Kini tiga orang yang ditetapkan tersangka itu yakni APP (27) seorang warga Surabaya, dan ASA (31) serta RH (28) asal Kabupaten Bogor, Jawa Barat. Ketiganya bertugas sebagai desk collection atau penagih.
Lihat Juga : |
Kapolda Jatim Irjen Nico Afinta mengatakan pengungkapan kasus ini bermula dari laporan dua orang debitur yang mengaku mendapatkan pesan ancaman dari perusahaan penagih PT DSI.
"Pelapor atas nama M yang bersangkutan melakukan pinjaman sebesar Rp1,8 juta pada aplikasi Rupiah Maju. M ini melakukan pinjaman pada tanggal 21 September [2021] dan sudah lunas," kata Nico Senin (25/11).
"Sekali lagi sudah lunas pada tanggal 7 Oktober 2021. Namun pada saat 7 Oktober melunasinya itu, menerima juga saudara M ini, ancaman," tambahnya.
Nico mengatakan ancaman itu dikirim ke WhatsApp M secara terus menerus. Tersangka mengancam akan menyebarkan foto dan KTP korban bila tidak segera membayarkan utangnya di pinjol.
Karena merasa terancam padahal sudah melunasi tagihan, M kemudian melaporkan kejadian ini ke Polda Jatim. Polisi pun akhirnya menangkap APP pada 16 Oktober. Tersangka mengaku bekerja untuk PT DSI.
Sementara laporan kedua dilayangkan oleh korban B. Pada Desember 2020, B meminjam uang pada aplikasi pinjaman online Rupiah Merdeka, dengan nilai Rp3 juta.
Tiga bulan berikutnya atau Februari 2021, B sudah melunasi pinjamannya. Tetapi, pada Juli 2021, B tetap ditagih oleh nomor tak dikenal. Pelaku juga mengancam akan menyebarkan foto dan KTP korban.
"Akhirnya B membuat laporan polisi di Polda Jawa Timur, kemudian tim melakukan pemeriksaan. Dan pada tanggal 15 Oktober 2021, tim menangkap dua tersangka.
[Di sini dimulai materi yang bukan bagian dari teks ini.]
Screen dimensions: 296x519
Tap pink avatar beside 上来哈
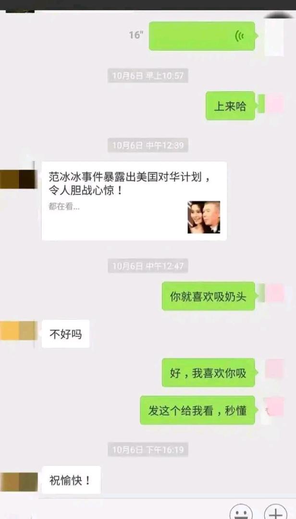click(275, 104)
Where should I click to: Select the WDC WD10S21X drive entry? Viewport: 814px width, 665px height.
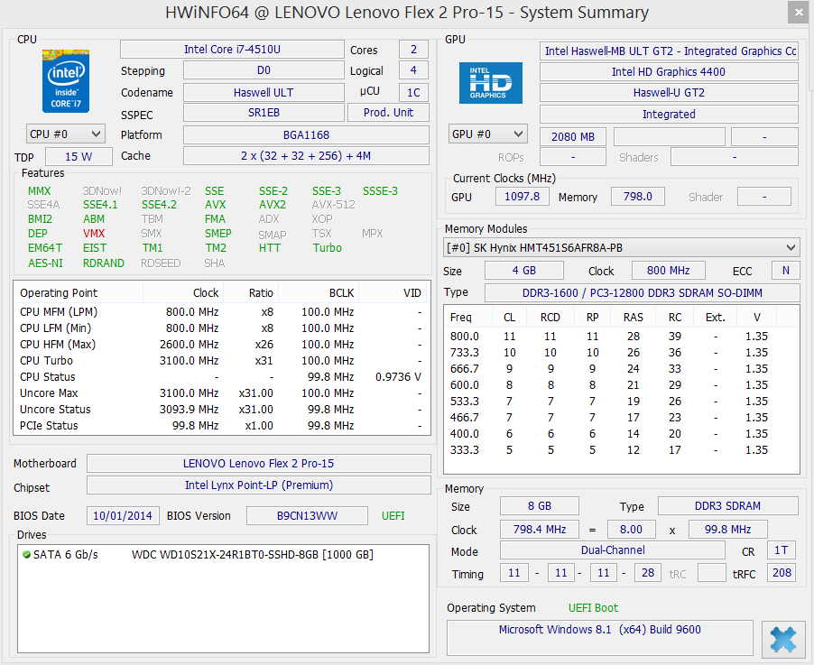point(252,554)
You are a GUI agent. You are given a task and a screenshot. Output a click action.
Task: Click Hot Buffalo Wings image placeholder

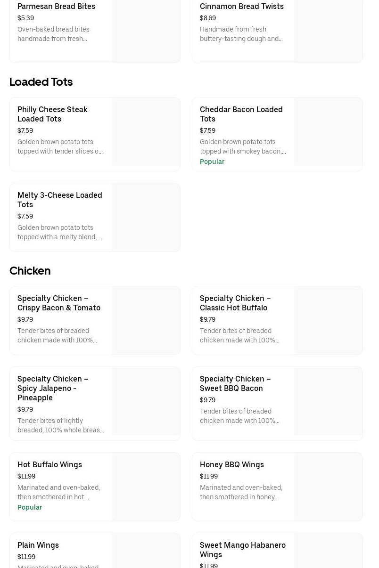146,487
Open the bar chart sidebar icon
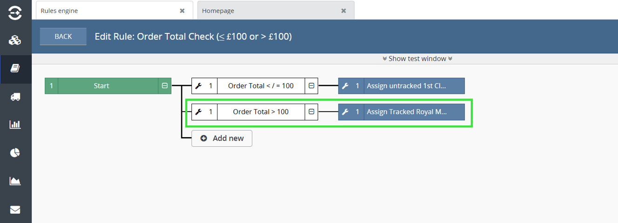Viewport: 618px width, 223px height. tap(15, 125)
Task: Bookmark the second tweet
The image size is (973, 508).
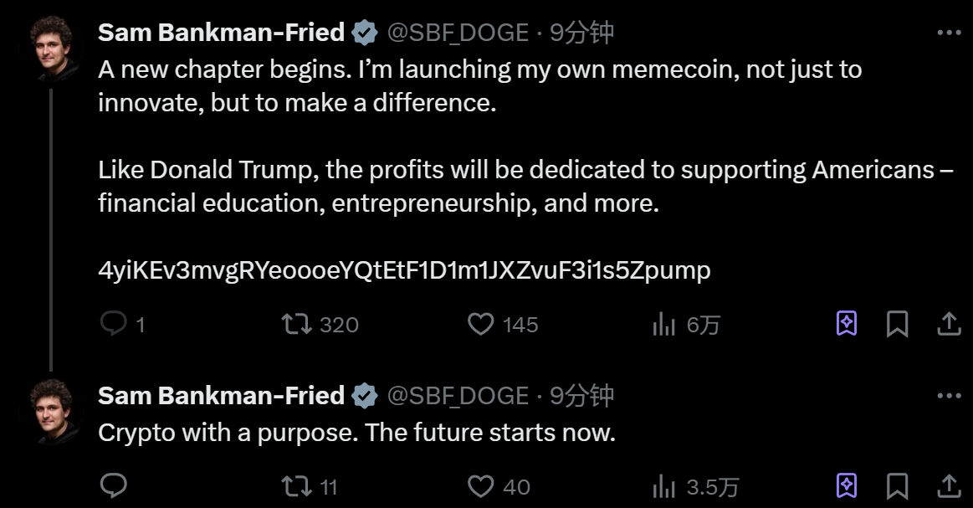Action: click(x=897, y=485)
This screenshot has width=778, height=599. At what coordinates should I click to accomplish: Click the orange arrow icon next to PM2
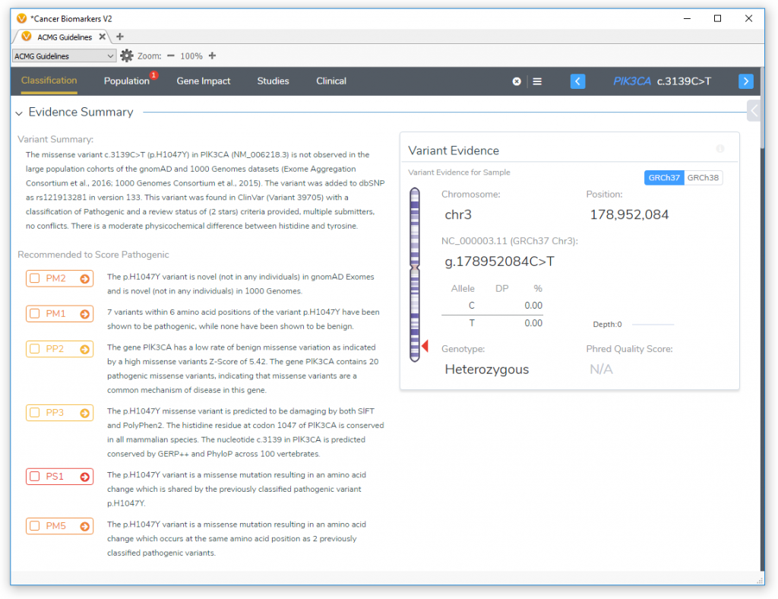point(83,278)
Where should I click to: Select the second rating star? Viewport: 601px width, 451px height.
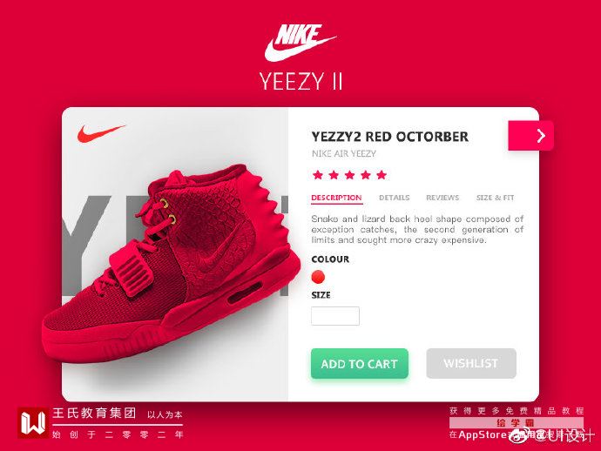[x=334, y=175]
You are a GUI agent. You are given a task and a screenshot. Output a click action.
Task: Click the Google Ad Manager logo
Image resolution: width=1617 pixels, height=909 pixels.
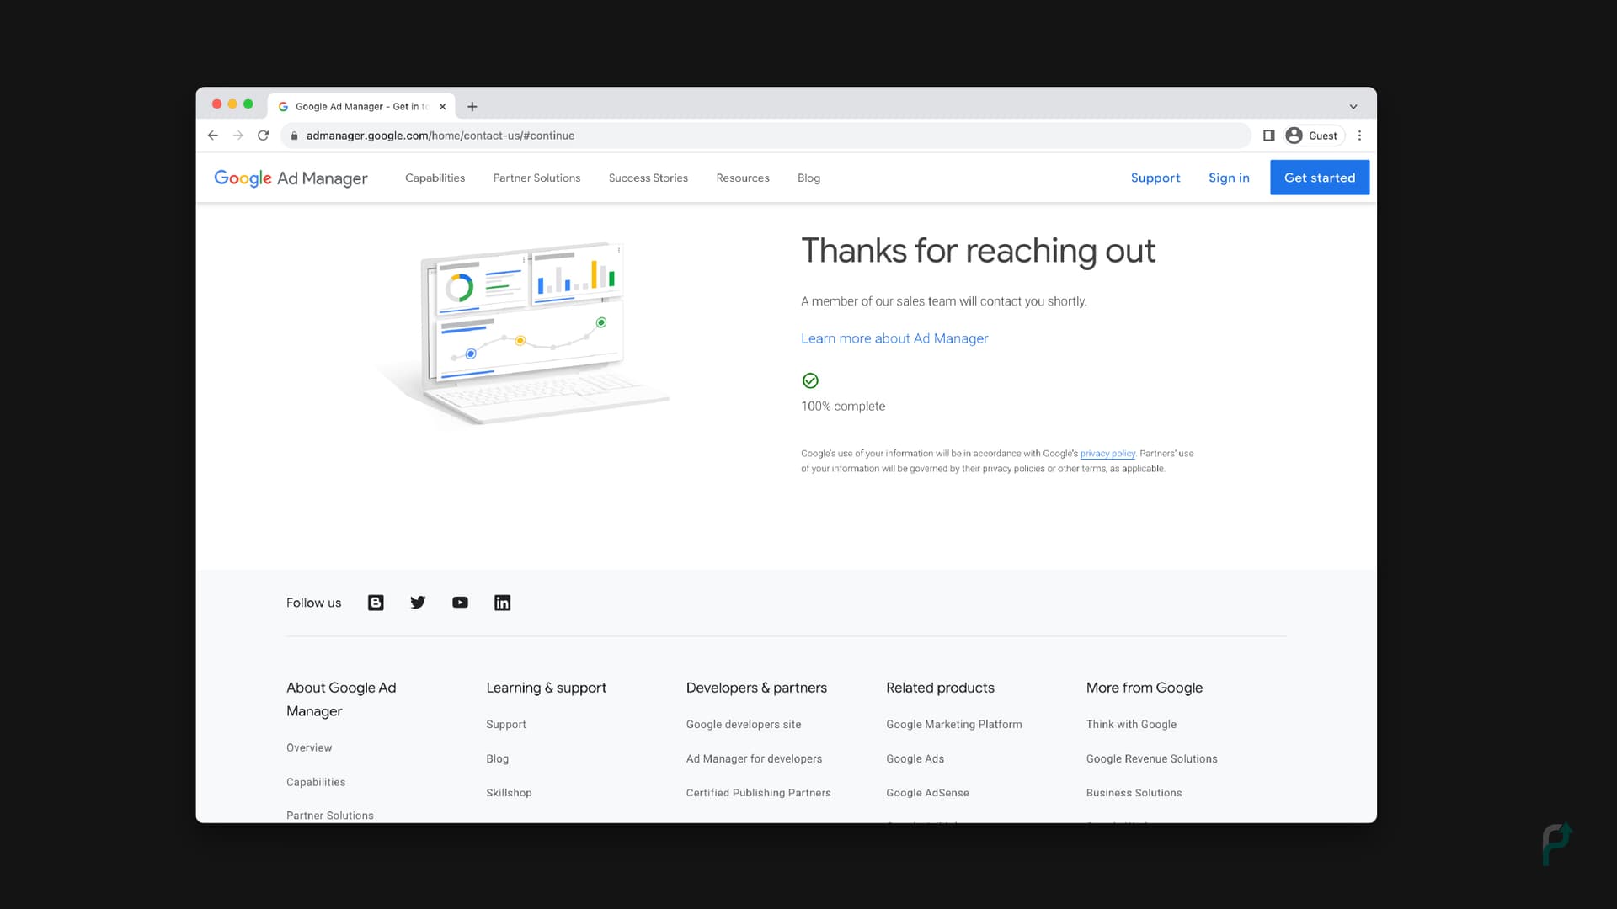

Satu inisial RH alias A, yang kedua ASA. A ditangkap di Bogor dan ASA ditangkap di Surabaya," ucapnya.
Atas perbuatannya, ketiga tersangka pun terancam jeratan pasal 27, 29 dan 45 undang-undang nomor 19 tahun 2016 tentang informasi dan transaksi elektronik dengan hukuman enam tahun penjara dan denda Rp1 miliar.